Screenshot grounding data

────

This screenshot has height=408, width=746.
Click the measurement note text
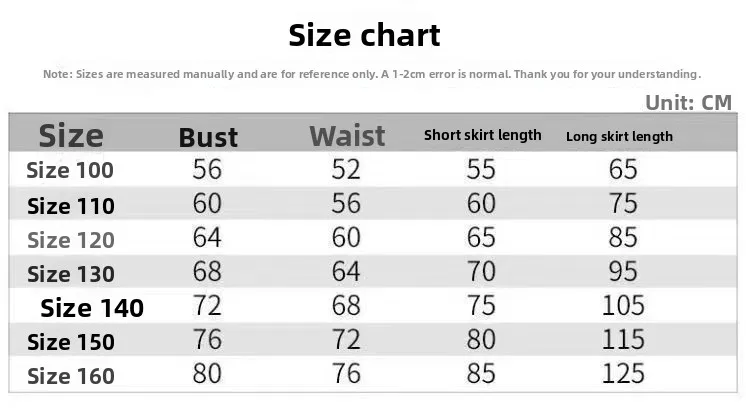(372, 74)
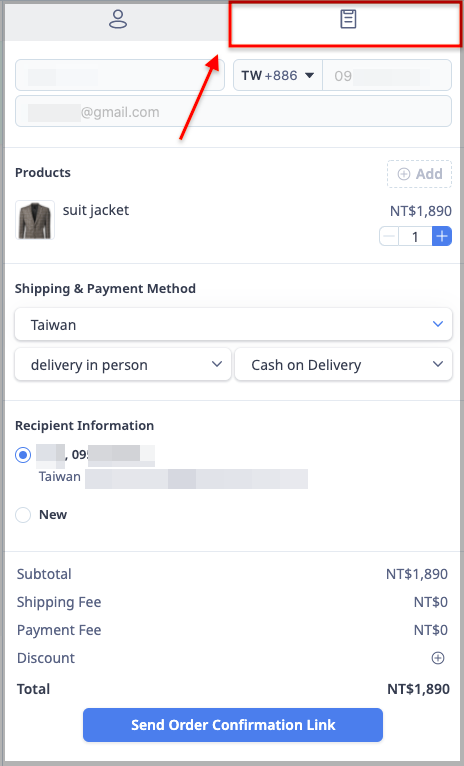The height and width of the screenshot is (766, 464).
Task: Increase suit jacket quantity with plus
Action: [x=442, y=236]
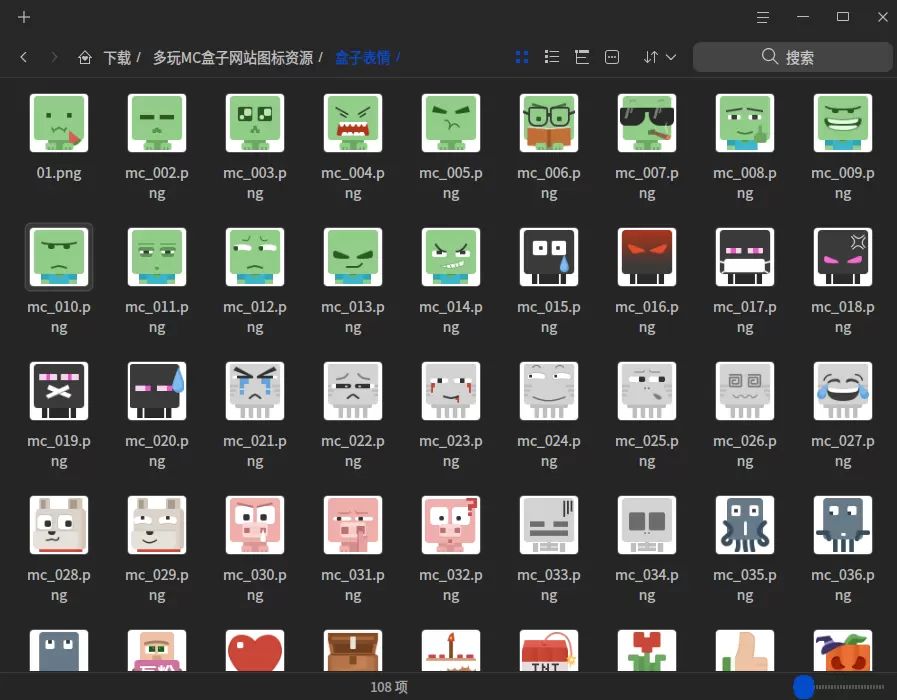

────

Exercise details
Quote the preceding records in their entirety, excluding every picture.

Answer box
This screenshot has height=408, width=746.
Click the measurement note text
(372, 74)
The height and width of the screenshot is (766, 464).
Task: Increase suit jacket quantity with plus
Action: [x=442, y=236]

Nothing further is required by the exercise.